We love stories about entrepreneurs – like Charles E Phillips – their trials and tribulations, and their first of many exciting yet challenging steps toward success, and the reason we try as much as possible to tell their stories.

That’s why we’re always extremely glad when find others who share that same passion – our latest friends are the folks from Entrepreneur Stories (www.entrepreneur-stories.com). Founders Connor Ritchey and Josh Haynam – fellow sophomores at UCLA – started the site as a place where they interview entrepreneurs and small business owners “who have never been interviewed before”. In fact their inspiration for starting it  is pretty similar to Young Upstarts – Ritchey and Haynam wanted to start their own business, but had no idea where to start.
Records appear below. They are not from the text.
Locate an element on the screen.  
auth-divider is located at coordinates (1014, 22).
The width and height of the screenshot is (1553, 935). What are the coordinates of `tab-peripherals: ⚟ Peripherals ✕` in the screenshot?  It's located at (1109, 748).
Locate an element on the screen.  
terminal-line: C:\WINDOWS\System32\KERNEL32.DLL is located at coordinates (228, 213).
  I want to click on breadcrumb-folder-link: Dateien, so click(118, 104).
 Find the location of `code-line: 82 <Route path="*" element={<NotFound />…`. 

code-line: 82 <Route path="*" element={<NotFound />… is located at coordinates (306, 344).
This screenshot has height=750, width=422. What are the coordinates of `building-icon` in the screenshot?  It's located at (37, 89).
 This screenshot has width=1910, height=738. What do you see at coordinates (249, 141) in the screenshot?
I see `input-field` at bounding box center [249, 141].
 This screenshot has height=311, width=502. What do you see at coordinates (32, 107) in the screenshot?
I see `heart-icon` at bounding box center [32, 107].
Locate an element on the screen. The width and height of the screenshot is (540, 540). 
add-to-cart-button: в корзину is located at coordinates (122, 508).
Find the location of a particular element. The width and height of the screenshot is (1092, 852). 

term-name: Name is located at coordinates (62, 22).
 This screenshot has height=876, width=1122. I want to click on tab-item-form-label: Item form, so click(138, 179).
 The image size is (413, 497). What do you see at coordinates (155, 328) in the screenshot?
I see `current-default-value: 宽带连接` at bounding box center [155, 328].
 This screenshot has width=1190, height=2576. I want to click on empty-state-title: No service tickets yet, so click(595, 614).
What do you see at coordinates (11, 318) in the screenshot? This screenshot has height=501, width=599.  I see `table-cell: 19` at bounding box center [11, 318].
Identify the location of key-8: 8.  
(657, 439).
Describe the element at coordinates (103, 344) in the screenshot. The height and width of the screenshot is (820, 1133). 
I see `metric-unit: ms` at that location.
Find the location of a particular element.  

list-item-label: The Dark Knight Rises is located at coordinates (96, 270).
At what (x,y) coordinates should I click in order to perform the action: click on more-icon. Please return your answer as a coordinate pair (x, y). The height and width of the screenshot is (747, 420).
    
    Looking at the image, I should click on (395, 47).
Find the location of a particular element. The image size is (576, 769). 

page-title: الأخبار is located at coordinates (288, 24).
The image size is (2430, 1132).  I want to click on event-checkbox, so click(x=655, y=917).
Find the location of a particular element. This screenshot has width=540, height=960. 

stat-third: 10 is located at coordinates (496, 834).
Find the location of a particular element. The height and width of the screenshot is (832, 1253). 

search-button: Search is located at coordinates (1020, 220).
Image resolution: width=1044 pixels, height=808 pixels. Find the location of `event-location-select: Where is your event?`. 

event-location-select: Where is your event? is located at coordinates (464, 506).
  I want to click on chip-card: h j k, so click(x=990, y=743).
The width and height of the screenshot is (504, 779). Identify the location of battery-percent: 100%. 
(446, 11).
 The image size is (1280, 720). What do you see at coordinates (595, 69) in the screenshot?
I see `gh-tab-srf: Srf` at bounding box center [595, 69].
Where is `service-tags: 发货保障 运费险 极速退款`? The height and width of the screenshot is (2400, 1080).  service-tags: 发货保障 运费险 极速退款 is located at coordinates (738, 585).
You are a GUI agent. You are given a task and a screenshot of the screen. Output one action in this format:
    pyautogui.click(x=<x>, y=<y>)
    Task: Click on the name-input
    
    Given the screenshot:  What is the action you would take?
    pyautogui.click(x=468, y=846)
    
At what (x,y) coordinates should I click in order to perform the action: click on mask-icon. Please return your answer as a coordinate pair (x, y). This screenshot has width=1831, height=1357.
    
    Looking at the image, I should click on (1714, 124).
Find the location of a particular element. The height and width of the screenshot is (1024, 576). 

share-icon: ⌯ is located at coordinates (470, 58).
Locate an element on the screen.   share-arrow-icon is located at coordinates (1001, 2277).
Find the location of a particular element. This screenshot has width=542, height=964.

They couldn’t find any stories of entrepreneurs who had gone from a normal life to being their own boss  – perhaps they hadn’t managed to stumble onto our site – and so decided to find out for themselves. Four months and 50 interviews later, Entrepreneur Stories is thriving.

And because they’ve spoken to so many entrepreneurs, I asked them for some insight into what kinds of challenges do most entrepreneurs commonly face. Here is what they said:

Pressure to make products “just for fun” and not practical. With tech, it’s very easy to change your product into pure entertainment which may seem like a good idea, but is not sustainable or scalable. The entrepreneurs we’ve talked with that are the most successful have stayed true to their original business models.

Picking up “shiny pennies” along the way. There are opportunities to sell out or make some quick cash in the early days, but often this leads to the demise of young companies. Startups have to push hard and grow quickly – and then think about monetizing.

Being to confident in their own opinions. The entrepreneurs who are the most successful let the customers guide the direction of their products – not their own egos. It can be tough to put your own agenda on the backburner, but it’s necessary if you want to build a product that will grow into a brand.

Ultimately, Entrepreneur Stories wants to inspire and empower young entrepreneur to achieve success. We can so relate – all the best, guys!